La ONUSIDA alertó que el mundo enfrenta un posible resurgimiento de la epidemia del VIH debido a los drásticos recortes financieros internacionales durante el 2025.
-Mateo Segura
El Programa Conjunto de las Naciones Unidas sobre el VIH/Sida (ONUSIDA) advirtió desde Ginebra que el mundo corre el riesgo de enfrentar una nueva epidemia de VIH. Esto se debe a que la financiación internacional cayó un 18% durante el año 2025, situándose en 7 mil 300 millones de dólares, la cifra más baja en casi dos décadas, lo que pone en peligro los avances que habían llevado las muertes y nuevos contagios a su nivel más bajo en 30 años.
El informe señala que Washington aportaba el 75% de los fondos globales contra el virus. Sin embargo, tras el regreso del presidente Donald Trump a la Casa Blanca en enero de 2025, se ordenó una suspensión temporal de los recursos.
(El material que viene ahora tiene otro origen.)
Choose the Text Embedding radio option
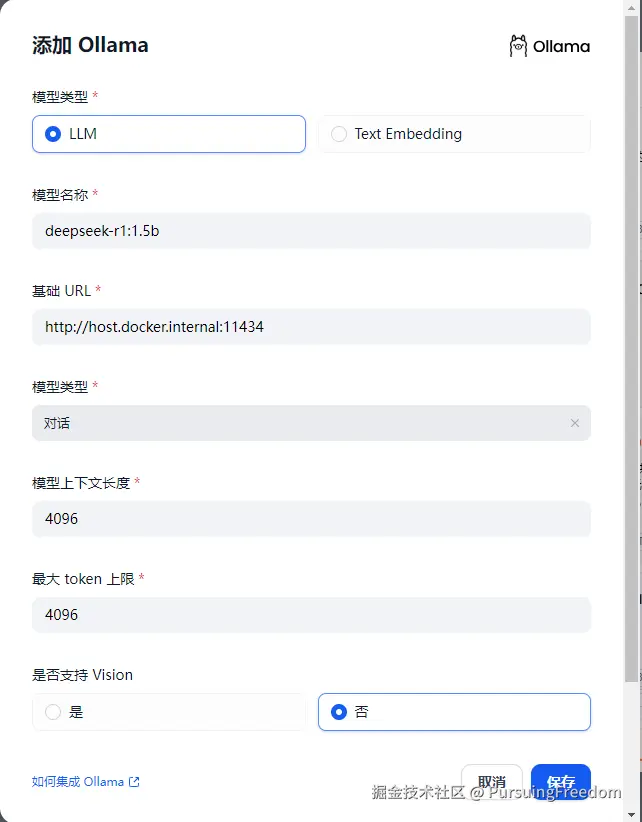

Días después se reactivó el apoyo para actividades vitales, pero se eliminaron la mayoría de las iniciativas de prevención.
Esta disminución presupuestal, sumada a crisis sanitarias como la del ébola, desvía la meta global de erradicar el sida para el año 2030. Tan solo el año pasado, cerca de 1.2 millones de personas contrajeron el VIH. Aunque el aumento del gasto nacional logró amortiguar el impacto, dejando la caída total de recursos globales en un 6%, no todos los gobiernos lograron intervenir para cubrir el déficit.
La región de África subsahariana, que concentra aproximadamente la mitad de las nuevas infecciones a nivel mundial, sufrió las mayores reducciones en prevención. Datos nacionales demostraron que Camerún, Nigeria y Zambia registraron una disminución superior al 50% en el número de personas que reciben tratamientos de profilaxis previa a la exposición.